- Bürgerservice08141-519 999
Pressemitteilungen
Festlegung einer Sperrzone zum Schutz vor der Blauzungenkrankheit
Mit der Festlegung eines Sperrgebiets sind Verbringungsverbote für empfängliche Tiere sowie deren Sperma, Eizellen und Embryonen in das freie Gebiet verbunden. Die Allgemeinverfügung wird am 25.02.2019 veröffentlicht und tritt am 26.02.2019 in Kraft.
Grund hierfür ist ein am 20.02.2019 amtlich bestätigter Ausbruch der Blauzungenkrankheit (BTV8) im Rems-Murr-Kreis in Baden-Württemberg. Es ist erforderlich, um den Ausbruchsort ein Sperrgebiet von 150 km Radius länderübergreifend zu bilden, wodurch der Landkreis Fürstenfeldbruck mit betroffen wird. Die große Ausdehnung ist dadurch begründet, weil die den Seuchenerreger übertragenden Stechmücken (Gnitzen) mit dem Wind über große Entfernungen weitergetragen werden können und somit die Gefahr der Weiterverbreitung der Seuche über entsprechend große Distanzen gegeben ist.
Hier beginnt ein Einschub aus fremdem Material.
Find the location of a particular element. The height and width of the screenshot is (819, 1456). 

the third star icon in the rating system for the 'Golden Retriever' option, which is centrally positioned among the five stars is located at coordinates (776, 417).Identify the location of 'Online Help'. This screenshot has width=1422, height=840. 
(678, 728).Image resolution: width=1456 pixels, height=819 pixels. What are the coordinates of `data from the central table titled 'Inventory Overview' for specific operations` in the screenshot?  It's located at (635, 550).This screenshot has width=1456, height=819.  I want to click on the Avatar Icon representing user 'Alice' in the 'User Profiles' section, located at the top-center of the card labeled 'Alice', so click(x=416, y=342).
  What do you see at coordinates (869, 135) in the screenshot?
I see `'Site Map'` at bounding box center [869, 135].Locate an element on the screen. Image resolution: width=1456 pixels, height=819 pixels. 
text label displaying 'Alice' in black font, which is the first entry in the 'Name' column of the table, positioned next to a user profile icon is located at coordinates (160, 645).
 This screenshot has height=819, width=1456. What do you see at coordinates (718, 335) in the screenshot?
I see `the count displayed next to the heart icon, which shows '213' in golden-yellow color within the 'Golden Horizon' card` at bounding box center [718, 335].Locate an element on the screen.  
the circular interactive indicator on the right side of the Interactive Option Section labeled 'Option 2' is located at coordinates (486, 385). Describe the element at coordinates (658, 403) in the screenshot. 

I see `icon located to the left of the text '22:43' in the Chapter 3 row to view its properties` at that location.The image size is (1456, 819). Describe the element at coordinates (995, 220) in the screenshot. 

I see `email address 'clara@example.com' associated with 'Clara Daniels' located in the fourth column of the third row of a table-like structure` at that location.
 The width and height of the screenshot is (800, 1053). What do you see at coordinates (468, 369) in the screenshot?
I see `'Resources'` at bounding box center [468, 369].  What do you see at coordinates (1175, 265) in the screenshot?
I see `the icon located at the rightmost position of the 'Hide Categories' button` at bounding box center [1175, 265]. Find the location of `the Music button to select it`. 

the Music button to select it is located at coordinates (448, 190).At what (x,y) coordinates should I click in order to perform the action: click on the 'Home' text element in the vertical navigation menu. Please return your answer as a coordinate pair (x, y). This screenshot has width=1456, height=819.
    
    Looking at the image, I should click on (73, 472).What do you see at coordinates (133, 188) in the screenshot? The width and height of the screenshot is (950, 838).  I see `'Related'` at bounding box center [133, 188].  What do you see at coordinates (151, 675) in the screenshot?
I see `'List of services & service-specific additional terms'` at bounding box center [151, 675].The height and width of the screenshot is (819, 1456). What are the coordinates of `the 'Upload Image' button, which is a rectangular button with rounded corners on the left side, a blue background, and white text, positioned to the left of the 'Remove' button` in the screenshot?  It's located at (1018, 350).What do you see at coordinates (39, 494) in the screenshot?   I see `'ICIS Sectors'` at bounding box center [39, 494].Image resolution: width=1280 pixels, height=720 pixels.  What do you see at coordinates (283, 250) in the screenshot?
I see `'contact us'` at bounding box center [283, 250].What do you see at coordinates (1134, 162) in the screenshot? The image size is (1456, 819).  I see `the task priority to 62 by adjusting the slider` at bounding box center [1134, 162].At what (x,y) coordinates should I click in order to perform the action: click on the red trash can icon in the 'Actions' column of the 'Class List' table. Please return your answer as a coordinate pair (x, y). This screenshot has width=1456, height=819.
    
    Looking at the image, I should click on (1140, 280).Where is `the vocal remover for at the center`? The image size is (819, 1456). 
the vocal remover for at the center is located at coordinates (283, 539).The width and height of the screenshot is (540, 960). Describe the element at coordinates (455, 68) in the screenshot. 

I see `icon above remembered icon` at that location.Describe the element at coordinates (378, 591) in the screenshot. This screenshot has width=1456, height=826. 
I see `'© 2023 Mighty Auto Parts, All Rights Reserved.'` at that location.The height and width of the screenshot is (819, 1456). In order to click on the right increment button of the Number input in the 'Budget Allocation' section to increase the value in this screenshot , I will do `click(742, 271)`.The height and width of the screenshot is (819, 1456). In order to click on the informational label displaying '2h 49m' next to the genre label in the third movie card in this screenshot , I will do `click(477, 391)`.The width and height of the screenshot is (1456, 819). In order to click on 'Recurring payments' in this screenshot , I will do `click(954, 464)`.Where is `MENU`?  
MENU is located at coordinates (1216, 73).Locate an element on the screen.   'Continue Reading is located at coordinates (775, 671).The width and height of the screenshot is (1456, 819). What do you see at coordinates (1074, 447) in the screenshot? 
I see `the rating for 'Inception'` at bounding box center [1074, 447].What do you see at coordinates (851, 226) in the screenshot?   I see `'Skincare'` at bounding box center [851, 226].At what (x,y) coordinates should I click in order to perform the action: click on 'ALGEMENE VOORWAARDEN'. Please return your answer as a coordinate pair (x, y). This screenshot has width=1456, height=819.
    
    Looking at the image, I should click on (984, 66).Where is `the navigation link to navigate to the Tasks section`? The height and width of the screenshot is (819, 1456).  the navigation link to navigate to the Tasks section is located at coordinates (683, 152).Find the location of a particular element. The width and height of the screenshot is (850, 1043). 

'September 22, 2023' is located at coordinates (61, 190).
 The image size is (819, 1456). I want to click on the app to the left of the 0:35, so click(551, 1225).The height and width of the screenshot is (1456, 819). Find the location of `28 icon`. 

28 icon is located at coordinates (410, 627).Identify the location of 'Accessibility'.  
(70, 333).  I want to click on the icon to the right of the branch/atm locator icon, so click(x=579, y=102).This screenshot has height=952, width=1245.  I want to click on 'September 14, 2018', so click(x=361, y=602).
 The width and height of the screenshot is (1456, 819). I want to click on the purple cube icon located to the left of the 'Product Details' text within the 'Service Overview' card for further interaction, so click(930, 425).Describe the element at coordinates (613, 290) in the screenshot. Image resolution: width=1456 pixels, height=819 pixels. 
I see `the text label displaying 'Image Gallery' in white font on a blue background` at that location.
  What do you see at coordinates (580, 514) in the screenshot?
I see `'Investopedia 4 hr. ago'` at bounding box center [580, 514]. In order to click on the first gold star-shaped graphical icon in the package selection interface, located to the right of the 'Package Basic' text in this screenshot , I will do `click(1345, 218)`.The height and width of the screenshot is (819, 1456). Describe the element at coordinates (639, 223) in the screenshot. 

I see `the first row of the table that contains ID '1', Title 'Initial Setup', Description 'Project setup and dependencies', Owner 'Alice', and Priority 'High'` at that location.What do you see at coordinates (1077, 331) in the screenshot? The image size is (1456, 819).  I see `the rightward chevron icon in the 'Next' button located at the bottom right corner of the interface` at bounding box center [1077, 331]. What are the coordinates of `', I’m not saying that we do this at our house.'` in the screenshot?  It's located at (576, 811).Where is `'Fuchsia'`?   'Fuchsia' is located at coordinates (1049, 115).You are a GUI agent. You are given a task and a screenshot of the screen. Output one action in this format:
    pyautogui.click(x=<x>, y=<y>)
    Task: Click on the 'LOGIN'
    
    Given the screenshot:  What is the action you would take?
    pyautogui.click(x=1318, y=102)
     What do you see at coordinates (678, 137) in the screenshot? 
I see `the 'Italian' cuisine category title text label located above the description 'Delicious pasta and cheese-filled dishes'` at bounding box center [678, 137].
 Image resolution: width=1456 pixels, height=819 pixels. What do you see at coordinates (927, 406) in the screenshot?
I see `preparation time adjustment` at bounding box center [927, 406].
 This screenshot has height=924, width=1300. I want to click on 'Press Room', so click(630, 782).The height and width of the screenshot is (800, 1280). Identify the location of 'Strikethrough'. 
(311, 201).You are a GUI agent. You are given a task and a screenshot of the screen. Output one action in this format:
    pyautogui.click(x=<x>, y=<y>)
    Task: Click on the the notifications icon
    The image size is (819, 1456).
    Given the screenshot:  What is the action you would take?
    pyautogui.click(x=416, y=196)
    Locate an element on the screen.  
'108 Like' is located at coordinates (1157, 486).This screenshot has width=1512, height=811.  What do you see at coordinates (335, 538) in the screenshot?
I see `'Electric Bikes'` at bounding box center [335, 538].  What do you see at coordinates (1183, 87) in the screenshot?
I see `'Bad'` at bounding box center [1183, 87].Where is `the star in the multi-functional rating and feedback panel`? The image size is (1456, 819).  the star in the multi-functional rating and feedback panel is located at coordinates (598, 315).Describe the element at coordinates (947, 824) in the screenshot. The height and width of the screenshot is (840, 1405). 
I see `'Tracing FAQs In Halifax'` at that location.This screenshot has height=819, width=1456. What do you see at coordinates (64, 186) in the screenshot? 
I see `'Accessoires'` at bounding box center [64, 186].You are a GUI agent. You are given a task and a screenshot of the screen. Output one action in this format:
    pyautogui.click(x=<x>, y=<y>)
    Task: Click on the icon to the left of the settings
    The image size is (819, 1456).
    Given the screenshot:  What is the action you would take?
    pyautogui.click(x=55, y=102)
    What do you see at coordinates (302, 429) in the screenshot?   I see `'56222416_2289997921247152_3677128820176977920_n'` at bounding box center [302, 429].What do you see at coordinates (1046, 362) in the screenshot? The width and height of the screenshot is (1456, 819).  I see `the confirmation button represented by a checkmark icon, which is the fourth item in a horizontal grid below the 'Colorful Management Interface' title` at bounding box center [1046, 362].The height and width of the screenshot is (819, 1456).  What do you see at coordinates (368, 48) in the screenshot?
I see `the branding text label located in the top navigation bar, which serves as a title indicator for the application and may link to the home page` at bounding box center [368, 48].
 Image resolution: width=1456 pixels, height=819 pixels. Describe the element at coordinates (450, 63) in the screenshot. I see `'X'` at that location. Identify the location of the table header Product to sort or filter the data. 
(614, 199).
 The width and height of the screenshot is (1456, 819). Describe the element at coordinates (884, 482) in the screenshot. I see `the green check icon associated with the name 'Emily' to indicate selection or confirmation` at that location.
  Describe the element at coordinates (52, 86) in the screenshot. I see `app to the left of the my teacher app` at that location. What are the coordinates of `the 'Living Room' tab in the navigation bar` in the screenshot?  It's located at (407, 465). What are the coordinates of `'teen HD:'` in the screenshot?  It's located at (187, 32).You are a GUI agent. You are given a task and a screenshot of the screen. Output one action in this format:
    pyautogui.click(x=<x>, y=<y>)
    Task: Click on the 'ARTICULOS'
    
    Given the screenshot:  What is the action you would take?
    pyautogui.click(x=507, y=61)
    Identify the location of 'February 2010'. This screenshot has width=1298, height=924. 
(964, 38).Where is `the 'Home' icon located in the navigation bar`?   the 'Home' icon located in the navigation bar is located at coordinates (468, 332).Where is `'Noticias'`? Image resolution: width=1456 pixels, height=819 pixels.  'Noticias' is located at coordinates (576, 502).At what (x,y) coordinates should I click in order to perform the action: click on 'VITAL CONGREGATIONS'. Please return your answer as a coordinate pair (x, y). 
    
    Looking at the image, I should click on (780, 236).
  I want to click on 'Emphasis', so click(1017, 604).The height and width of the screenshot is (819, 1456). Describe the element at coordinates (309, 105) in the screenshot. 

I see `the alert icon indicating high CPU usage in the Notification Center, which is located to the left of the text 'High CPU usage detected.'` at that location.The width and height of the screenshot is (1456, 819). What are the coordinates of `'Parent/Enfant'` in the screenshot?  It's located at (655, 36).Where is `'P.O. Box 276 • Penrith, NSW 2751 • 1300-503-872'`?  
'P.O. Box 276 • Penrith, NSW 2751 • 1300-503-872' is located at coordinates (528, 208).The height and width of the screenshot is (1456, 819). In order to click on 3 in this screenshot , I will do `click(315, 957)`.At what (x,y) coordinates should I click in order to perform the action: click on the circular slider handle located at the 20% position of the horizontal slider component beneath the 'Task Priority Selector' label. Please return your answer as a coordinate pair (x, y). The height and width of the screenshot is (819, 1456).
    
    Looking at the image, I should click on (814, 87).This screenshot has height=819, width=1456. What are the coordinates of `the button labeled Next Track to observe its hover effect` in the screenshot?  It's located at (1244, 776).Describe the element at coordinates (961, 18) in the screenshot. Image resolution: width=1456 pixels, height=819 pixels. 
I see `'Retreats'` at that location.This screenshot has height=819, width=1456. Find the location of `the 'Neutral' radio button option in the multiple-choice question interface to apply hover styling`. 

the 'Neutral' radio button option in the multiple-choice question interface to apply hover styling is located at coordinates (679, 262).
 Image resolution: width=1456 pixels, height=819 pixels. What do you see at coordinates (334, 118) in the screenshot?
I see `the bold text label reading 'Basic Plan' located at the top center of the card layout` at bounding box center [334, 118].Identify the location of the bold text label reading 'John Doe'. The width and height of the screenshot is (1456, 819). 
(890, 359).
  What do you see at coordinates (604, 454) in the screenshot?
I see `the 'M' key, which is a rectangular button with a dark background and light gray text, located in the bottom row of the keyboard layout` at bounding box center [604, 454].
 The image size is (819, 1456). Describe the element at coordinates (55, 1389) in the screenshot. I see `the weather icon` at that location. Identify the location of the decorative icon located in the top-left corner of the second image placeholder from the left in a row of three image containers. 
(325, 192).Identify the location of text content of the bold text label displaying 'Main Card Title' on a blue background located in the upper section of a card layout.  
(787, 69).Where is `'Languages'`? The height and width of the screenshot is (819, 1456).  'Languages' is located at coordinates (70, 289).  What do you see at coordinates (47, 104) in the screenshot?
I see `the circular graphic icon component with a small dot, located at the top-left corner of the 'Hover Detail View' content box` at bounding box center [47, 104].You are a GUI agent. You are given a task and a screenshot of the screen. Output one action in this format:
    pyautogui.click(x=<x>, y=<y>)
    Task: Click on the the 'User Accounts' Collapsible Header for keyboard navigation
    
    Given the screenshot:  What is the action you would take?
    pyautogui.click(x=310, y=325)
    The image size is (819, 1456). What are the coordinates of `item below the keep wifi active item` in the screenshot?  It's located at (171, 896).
Die Blauzungenkrankheit ist eine anzeigepflichtige Tierseuche, für die alle Wiederkäuer empfänglich sind. Sie wird durch ein Virus verursacht, das durch infizierte Stechmücken (Gnitzen) übertragen wird. Das klinische Krankheitsbild geht mit schmerzhaften Haut- und Schleimhautentzündungen am Kopf, den Geschlechtsorganen, den Zitzen und am Kronsaum der Klauen einher. Neben Leistungseinbußen durch Milchrückgang, Gewichtsverlust und Aborte führen schwere Verlaufsformen auch zu hohen Sterblichkeitsraten (insbesondere bei Schafen).